O entendimento e o placar foram os mesmos em relação à amortização de ágio da Unilever Brasil. A 1ª Turma da Câmara Superior do Carf manteve uma cobrança de IRPJ, CSLL, PIS e Cofins recebida pela companhia. O valor da autuação é de R$ 1,2 bilhão, conforme mencionado pelos conselheiros durante a sessão de julgamento, mas parte do valor foi afastada, pela redução de uma multa. A cobrança da Unilever é referente a operações realizadas entre os anos de 2011 e 2015. O que acabou levando à autuação fiscal foi a incorporação da então Unilever Brasil Alimentos (UBA) pela Unilever Brasil (UBR), entre novembro de 2007 e fevereiro de 2008. O negócio gerou ágio interno, que foi inteiramente registrado como rentabilidade futura. De acordo com o processo, a amortização do ágio interno foi efetuada pela empresa UBR até novembro de 2009, quando ela sofreu cisão parcial, resultando na reversão do ativo cindido à empresa Unilever Brasil Industrial (UBI).
O ágio interno passou a ser amortizado na UBI a partir de novembro do ano de 2009, sendo deduzido da tributação a partir dessa data. A autuação fiscal destaca que todas as empresas envolvidas na incorporação e cisão parcial pertenciam ao mesmo grupo econômico. Foi aplicada multa qualificada de 150%. As infrações registradas pelo Fisco foram amortização indevida de ágio interno (sobre a qual é cobrada IRPJ e CSLL), entre os anos de 2011 a 2014, por artificialidade da estrutura societária de geração do ágio, pelo emprego de empresa-veículo e pela impossibilidade de aproveitamento fiscal de ágio interno, além da impropriedade do laudo de avaliação que fundamentou o ágio.
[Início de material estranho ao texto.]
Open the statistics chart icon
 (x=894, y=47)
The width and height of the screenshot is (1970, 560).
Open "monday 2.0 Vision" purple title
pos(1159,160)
O advogado Tiago Conde, sócio do escritório Sacha Calmon Misabel Derzi, destaca que existe um caso no Superior Tribunal de Justiça (STJ) que foi julgado de forma unânime contra a tributação no caso de ágio interno (REsp nº 2026473) e, mesmo não sendo vinculante ao Carf, gera confiança dos contribuintes no Poder Judiciário. Para o advogado, ainda que não exista obrigatoriedade de aplicar a decisão da Corte superior, o Carf deveria seguir a orientação do tribunal. Segundo Rafael Gregorin, sócio do Trench Rossi Watanabe, o tema vinha sendo resolvido por maioria na Câmara Superior e, agora, as decisões por voto de qualidade não deixam de ser um bom sinal. “São quatro votos a favor do contribuinte, o que faz com que a multa caia definitivamente, assim como os juros”, afirmou.
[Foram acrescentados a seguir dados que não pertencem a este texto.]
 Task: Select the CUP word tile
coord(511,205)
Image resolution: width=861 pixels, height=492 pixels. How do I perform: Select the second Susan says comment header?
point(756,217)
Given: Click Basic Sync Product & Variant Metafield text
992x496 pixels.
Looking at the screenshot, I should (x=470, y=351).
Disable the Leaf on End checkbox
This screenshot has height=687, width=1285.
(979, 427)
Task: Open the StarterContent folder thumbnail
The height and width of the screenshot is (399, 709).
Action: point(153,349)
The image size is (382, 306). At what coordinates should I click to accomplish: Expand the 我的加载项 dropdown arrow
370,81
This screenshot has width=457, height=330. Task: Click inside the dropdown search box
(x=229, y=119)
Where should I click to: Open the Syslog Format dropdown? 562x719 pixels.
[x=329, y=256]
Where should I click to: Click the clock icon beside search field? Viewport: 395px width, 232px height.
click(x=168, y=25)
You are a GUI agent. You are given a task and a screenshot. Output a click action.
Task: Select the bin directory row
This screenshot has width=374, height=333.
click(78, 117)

O advogado se refere à mudança legislativa, que afasta a multa em casos decididos por voto de qualidade e os juros, se o contribuinte fizer o pagamento e não levar a discussão para a esfera judicial. Ele também teve um caso sobre ágio interno julgado por voto de qualidade. Procurada pelo Valor, a Vivo disse que não comenta decisões de processos administrativos. Por meio de nota, a Unilever esclarece que o mérito da discussão do julgamento foi o ágio e a decisão de hoje foi parcialmente favorável à companhia, com importante redução do valor julgado. A empresa segue avaliando os próximos passos.